On December 7 2006, the Wine Institute and the California Association of Winegrape Growers (CAWG) released a report. The report calculated that the California wine industry has an annual impact of $51.8 billion on the state’s economy, and an economic impact of $103 billion on the U.S. economy. California wines dominated the “premium” category (costing $15 and up) wine sales in 2005, according to the study. California has about 85% of the U.S. market for “premium” wines, thanks in large part to the climatic and agricultural advantages that California grape crops enjoy. Other key points presented in the report include:

– Full-time winery jobs increased from 18,446 in 1998 to 24,851 in 2005, while wages increased from $641 million to $1.1 billion in the same period

– The retail value of California wines increased from $12.3 billion in 1998 to $16.5 billion in 2005

– 74% of California’s wines are sold in the other states inside of the U.S.

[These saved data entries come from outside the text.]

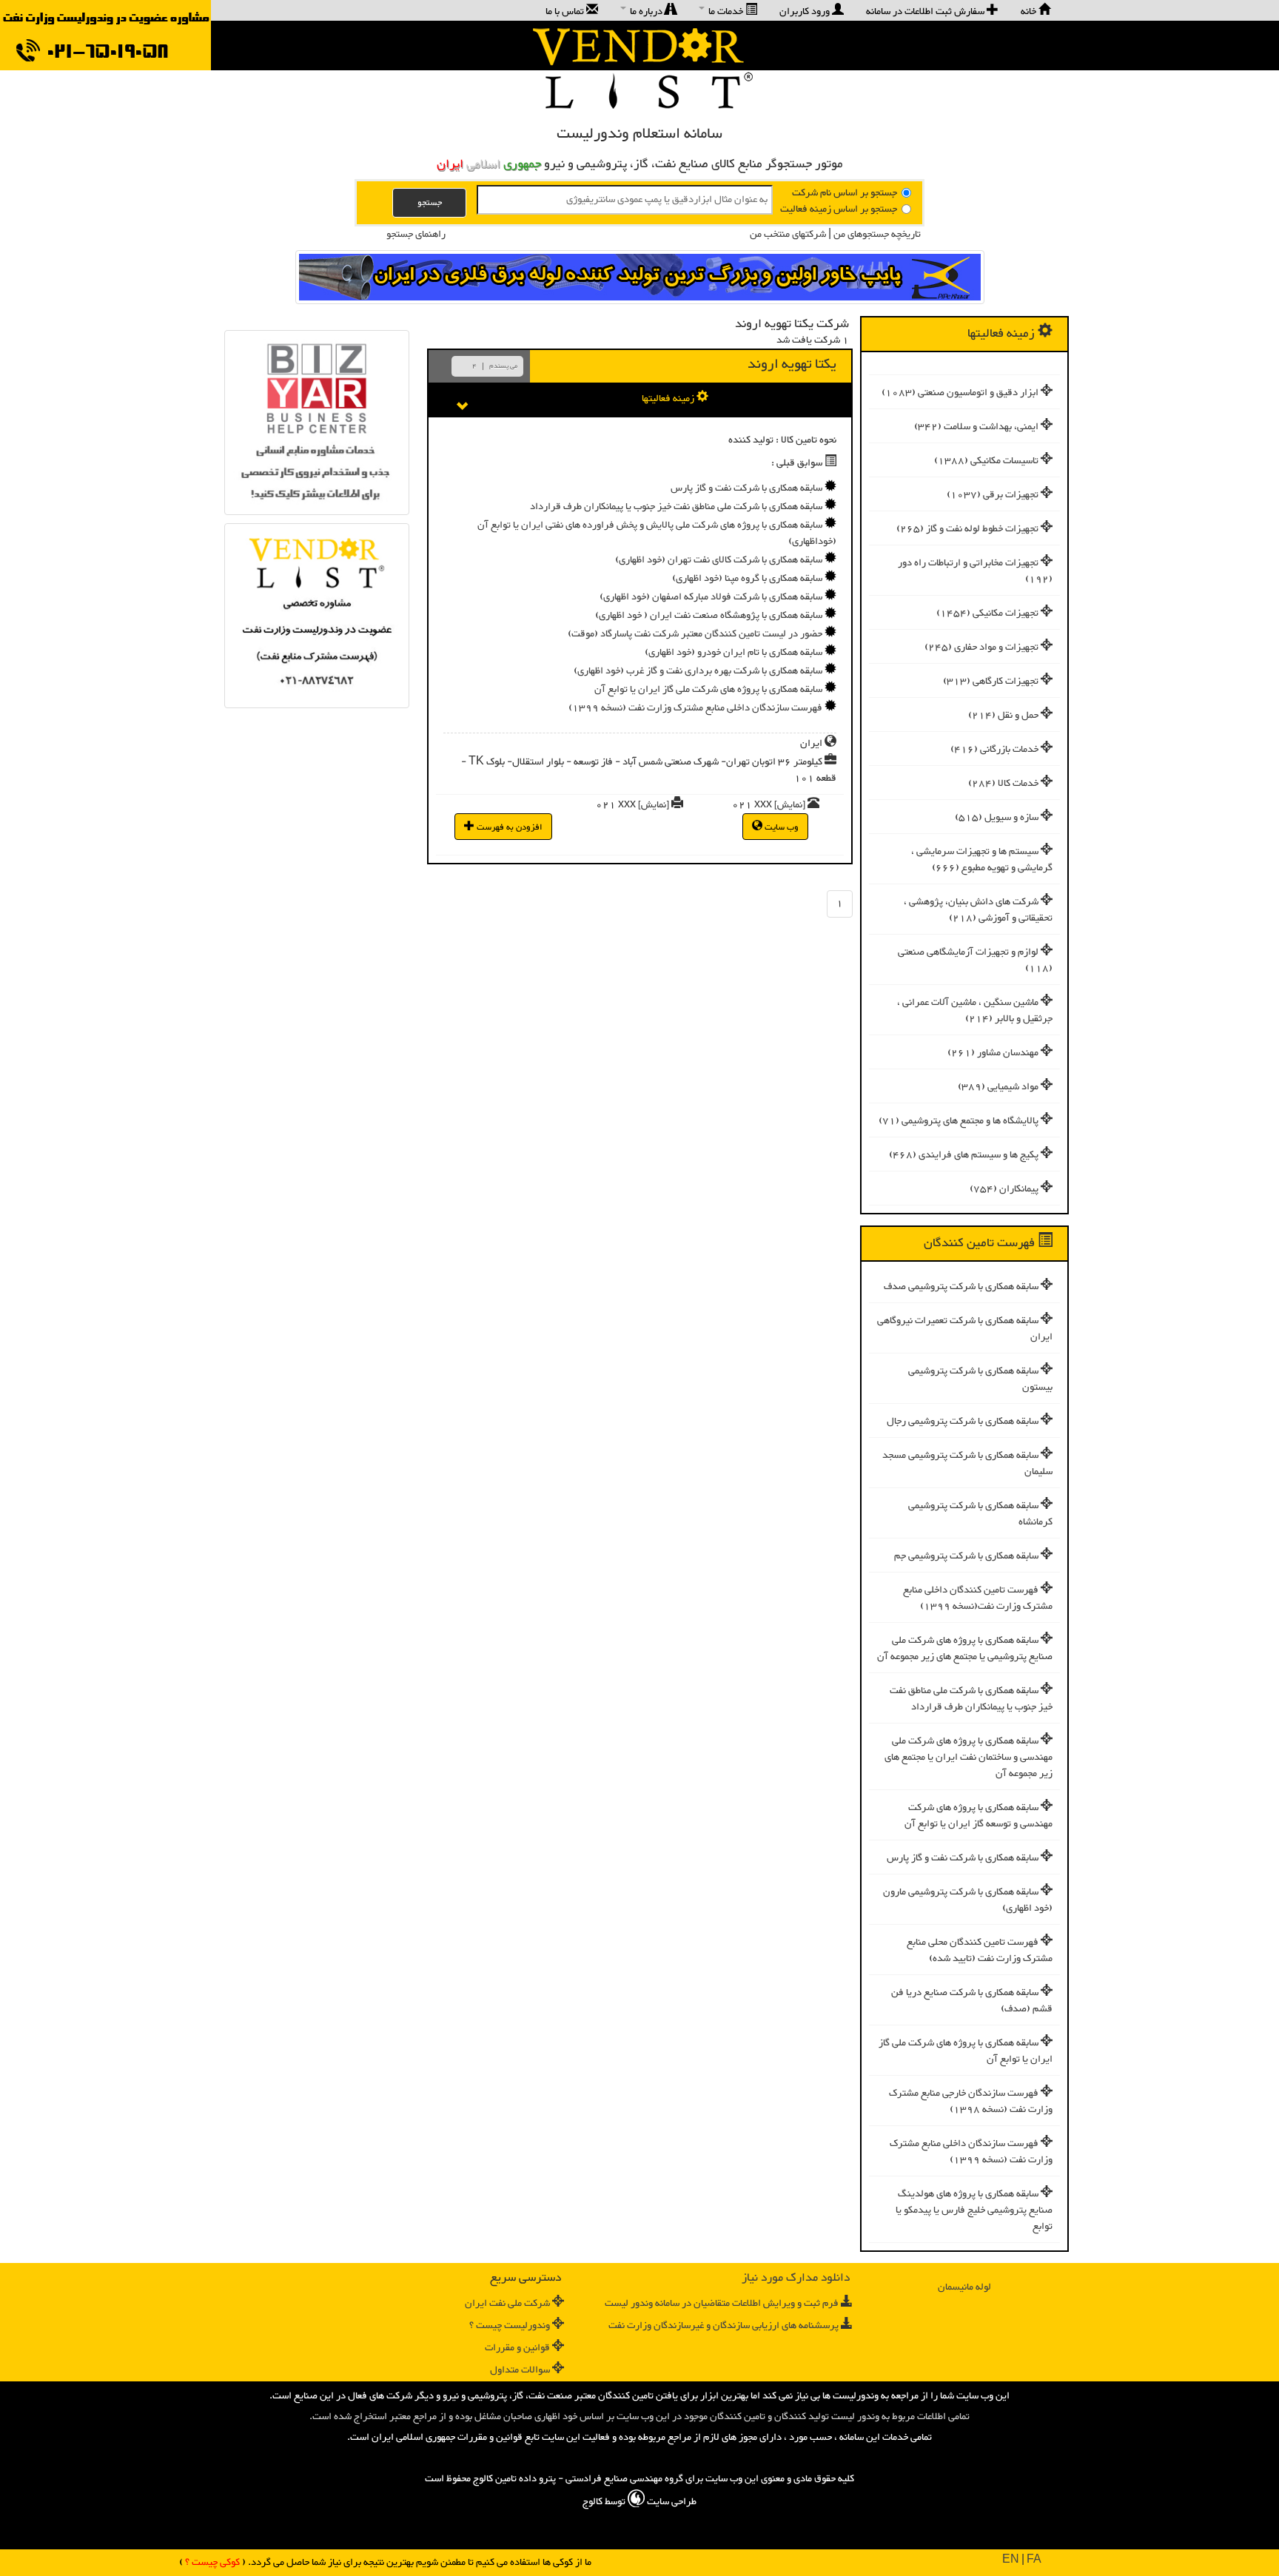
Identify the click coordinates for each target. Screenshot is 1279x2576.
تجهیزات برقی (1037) (992, 495)
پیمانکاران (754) (1004, 1189)
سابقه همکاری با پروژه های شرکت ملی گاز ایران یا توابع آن (966, 2051)
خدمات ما (725, 11)
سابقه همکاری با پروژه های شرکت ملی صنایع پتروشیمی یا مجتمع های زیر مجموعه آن (965, 1649)
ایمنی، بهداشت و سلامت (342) (976, 427)
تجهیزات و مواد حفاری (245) (981, 647)
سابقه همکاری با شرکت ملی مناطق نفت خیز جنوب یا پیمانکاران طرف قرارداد (971, 1699)
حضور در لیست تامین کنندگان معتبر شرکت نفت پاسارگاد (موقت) (695, 634)
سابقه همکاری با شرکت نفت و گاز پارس (962, 1858)
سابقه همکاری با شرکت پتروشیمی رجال (962, 1421)
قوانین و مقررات (517, 2348)
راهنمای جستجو (416, 234)
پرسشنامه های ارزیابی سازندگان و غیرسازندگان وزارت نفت (723, 2325)
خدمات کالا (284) (1003, 783)
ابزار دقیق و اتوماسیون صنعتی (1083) (960, 393)
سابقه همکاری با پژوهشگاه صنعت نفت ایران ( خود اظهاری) (708, 615)
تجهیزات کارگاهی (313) (990, 681)
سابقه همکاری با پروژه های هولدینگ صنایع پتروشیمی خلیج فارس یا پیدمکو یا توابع (974, 2210)
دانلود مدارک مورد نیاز (796, 2278)
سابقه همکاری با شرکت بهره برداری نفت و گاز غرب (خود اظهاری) (698, 671)
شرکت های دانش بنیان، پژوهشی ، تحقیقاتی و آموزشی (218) (978, 910)
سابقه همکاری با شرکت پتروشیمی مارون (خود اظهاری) (968, 1900)
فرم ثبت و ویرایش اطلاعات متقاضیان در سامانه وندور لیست (722, 2303)
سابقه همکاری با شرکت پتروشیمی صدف (961, 1287)
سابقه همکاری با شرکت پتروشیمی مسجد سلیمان (967, 1464)
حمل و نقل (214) (1003, 715)
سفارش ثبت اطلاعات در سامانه (926, 11)
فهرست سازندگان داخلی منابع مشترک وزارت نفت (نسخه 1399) (971, 2152)
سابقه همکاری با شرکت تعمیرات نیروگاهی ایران (965, 1329)
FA (1034, 2560)
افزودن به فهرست (508, 827)
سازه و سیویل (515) (996, 817)
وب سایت (780, 827)
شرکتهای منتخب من (788, 234)
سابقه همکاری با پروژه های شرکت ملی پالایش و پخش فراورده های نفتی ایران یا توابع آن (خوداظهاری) (656, 533)
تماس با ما (565, 11)
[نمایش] (789, 805)
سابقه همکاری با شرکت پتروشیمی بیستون (980, 1379)
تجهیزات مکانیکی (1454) (987, 613)
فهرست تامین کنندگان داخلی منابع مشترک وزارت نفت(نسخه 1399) (978, 1598)
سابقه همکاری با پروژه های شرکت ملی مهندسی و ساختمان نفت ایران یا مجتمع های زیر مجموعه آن (968, 1757)
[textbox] (625, 200)
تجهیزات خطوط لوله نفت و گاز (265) (967, 529)
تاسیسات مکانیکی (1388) (986, 461)
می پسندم (503, 366)
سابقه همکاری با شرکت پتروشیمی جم (966, 1556)
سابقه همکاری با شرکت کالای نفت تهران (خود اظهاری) (718, 560)
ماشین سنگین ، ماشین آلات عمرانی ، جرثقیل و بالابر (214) (975, 1011)
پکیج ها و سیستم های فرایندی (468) (963, 1155)
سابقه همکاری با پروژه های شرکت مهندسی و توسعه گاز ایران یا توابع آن (978, 1816)
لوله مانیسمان (964, 2287)
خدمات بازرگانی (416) (994, 749)
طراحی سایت (670, 2502)
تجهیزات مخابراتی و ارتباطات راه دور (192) (975, 571)
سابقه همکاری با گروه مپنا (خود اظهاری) (747, 578)
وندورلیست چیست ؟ (509, 2325)
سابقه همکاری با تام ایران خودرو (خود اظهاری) (733, 652)
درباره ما (646, 11)
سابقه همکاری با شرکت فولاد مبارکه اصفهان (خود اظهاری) (711, 597)
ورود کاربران (805, 11)
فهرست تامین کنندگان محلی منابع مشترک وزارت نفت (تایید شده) (980, 1950)
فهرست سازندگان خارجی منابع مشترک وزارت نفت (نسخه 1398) (971, 2101)
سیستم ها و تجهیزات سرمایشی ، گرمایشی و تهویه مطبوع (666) (982, 860)
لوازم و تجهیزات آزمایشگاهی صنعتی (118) (975, 960)
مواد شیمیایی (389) (998, 1087)
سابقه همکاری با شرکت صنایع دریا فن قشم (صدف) (972, 2001)
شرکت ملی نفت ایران (507, 2303)
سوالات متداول (520, 2370)
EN (1010, 2560)
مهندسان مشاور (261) (992, 1053)
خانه (1029, 11)
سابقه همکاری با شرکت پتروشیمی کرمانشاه (980, 1514)
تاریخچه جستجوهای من (876, 234)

– The national economic impact of California wine is an estimated $103 billion, of which $51.5 billion is generated beyond California’s borders

For more information, visit: .

UCLA Economic Forecasters Cast Doubt on Recession Predictions

On December 7 2006, the UCLA Anderson Forecast released its third quarter report, asserting that California will have a slowing of growth without recession. The report predicts that the slowing in the housing market and construction sectors will not have a large enough impact to cause a recession throughout the entire California economy. A recession will be more likely if another sector of California’s economy also slows, the Forecast suggests.

Nevertheless, the report’s authors point to two key factors of concern that may cause additional challenges — consumer spending and the state budget. The state can avoid making recession-inducing job an spending cuts by putting off some of the early debt payments, according to the report’s authors. Also, the consumer spending has not been affected significantly as of yet, which is a good indicator. Many of the models that predict recession rely on the manufacturing sector along with construction. However, the analysts believe that despite the decrease in construction manufacturing will continue to flourish. They suggest that without a substantial decline in manufacturing, there cannot be enough job loss to qualify a recession.